Tanrılar, doğuştan tanrı değillerdir. Evrenin çizdiği Dharmik yol sayesinde Tanrılığa ulaşmışlardır. Kimse evrenin mükemmel olduğunu iddia etmez fakat bunun arkasında daha büyük bir düzen vardır ki bu bizim dostumuzdur. Evrendeki talihsizlikler ise adı üstünde talih eksikliğindendir ki evren de zaten mükemmel bir cennet bahçesiyim iddiasında bulunmaz, ki zaten bunu diyemez çünkü bir bilinci de yoktur. Bunun üstüne, insanlığın düşüşünün farklı nedenleri vardır. Dharmik yola uyulmaması bunun nedenidir.
İyiye götüren bilinç ise tamamen Satanas'tandır.
Evrenin bir öncülü yoktur çünkü evren bütün gerçekliğin, ışığın, yaşamın yer aldığı yer olarak öncülsüzdür. Kendi içinde bir düzeni ve hak edenler için ulaşabilecekleri büyük seviyeleri vardır.
Evrendeki en yüksek şey ise Gerçeğin bizzat kendisidir.
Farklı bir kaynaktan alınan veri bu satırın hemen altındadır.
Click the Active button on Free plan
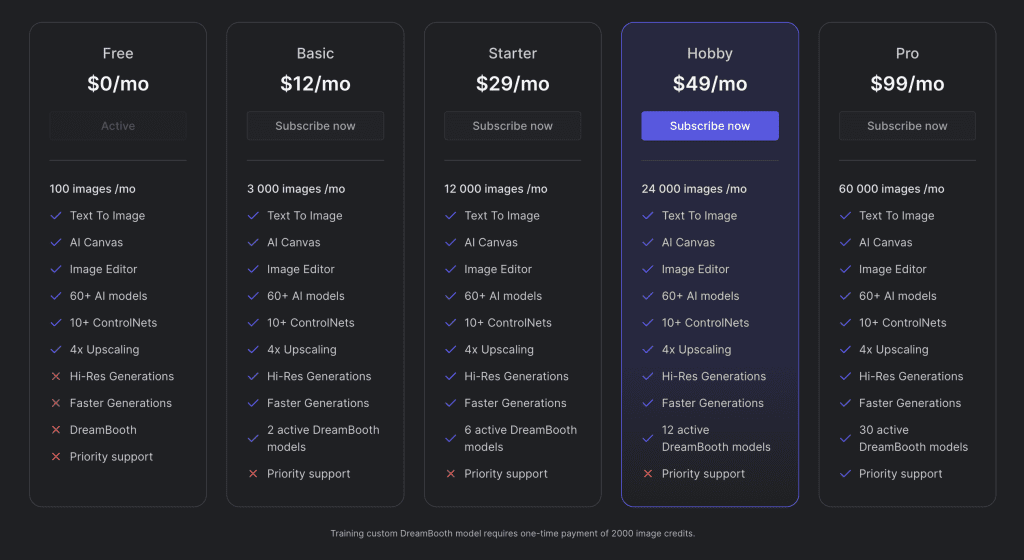coord(118,126)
Kavramların ilişkilerini anlamadığınız için tek bir pencereden bakıyorsunuz. Komünistlerin bütün varlığı "ekonomik" düzleme indirgemesi gibi, bu da Neptünyen değerlere indirgemeci bir yaklaşımdır. 12 burcun ve 12 Olimposlunun ifade ettiği değerler sadece bu mudur?
Halbuki kapsayıcı bakılsa önce yaşam, sonra da yaşamdaki değerler şeklinde ilerlenecek. Siz burada bireysel değerlerinizi bütün varoluşun üstündeki yegane amaç olarak yansıtıyorsunuz. Size kötü bir haber vermem gerekirse, evren sizi dinlemeyecek, çünkü onun kendi kuralları ve ilerlediği akışı var.
Hayattaki en büyük değerlerden birisi olan "yaşam" gibi bir amaca saygısızlık yaparsanız elbette ki gram ilerleyemezsiniz. İnsanlıktan nefret ederseniz gram ilerleyemezsiniz. Tek bir bakıştan sabit bir şekilde yorumlarsanız tabii ki gram ilerleyemezsiniz.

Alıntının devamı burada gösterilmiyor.